As taxas dos DIs fecharam nesta quinta-feira (13) em baixa firme nos vencimentos a partir de janeiro de 2027, refletindo o recuo dos rendimentos dos Treasuries após novas ameaças de tarifas pelos Estados Unidos e o apetite de investidores estrangeiros pela renda fixa local.
Na ponta curta da curva a termo os movimentos foram mais contidos, com as taxas encerrando próximas da estabilidade.
No fim da tarde, a taxa do DI (Depósito Interfinanceiro) para janeiro de 2026 — um dos mais líquidos no curto prazo — estava em 14,725%, praticamente estável ante o ajuste de 14,714% da sessão anterior, enquanto a taxa para janeiro de 2027 marcava 14,505%, ante o ajuste de 14,589%.

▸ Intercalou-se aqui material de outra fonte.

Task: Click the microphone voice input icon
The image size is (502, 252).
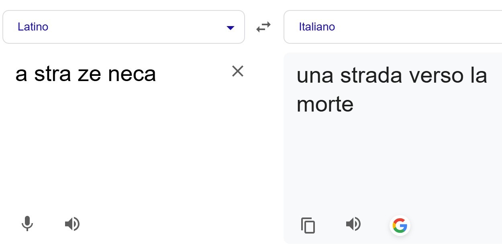Action: click(27, 224)
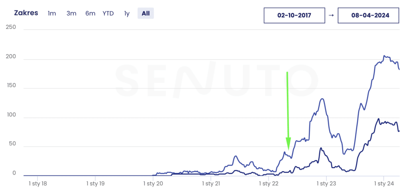Screen dimensions: 408x191
Task: Click the light blue line's highest peak
Action: tap(384, 56)
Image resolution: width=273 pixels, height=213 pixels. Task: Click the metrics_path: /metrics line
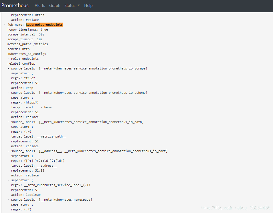[27, 44]
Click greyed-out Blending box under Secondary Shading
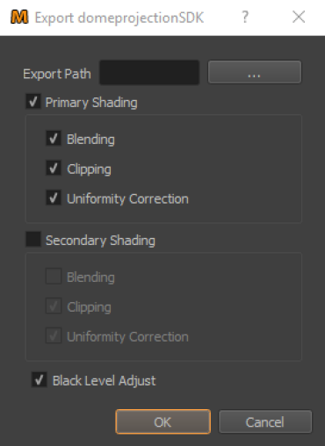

Entre os contratos mais longos, a taxa para janeiro de 2031 estava em 14,56%, em queda de 17 pontos-base ante 14,727% do ajuste anterior, e o contrato para janeiro de 2033 tinha taxa de 14,57%, ante 14,735%.
No exterior, as preocupações em torno da guerra tarifária entre os EUA e alguns de seus principais parceiros comerciais voltaram a influenciar os negócios. O presidente dos EUA, Donald Trump, disse que aplicará tarifa de 200% sobre vinhos e outros produtos alcoólicos provenientes da União Europeia caso o bloco não retire a tarifa sobre o uísque norte-americano.
Na última quarta-feira (12), a Comissão Europeia havia prometido impor tarifas contrárias sobre 26 bilhões de euros em produtos norte-americanos a partir do próximo mês, aumentando a guerra comercial em resposta às tarifas norte-americanas sobre aço e alumínio.
A disputa de tarifas aumentava o medo de uma inflação elevada nos EUA, o que deu pela manhã certo suporte aos yields dos Treasuries. À tarde, no entanto, os rendimentos se firmaram em baixa, com investidores comprando títulos norte-americanos e vendendo ações na Europa e nos EUA.
No Brasil, as taxas dos DIs com prazos mais longos acompanharam a queda dos yields, mas refletiram também certo apetite pela renda fixa local.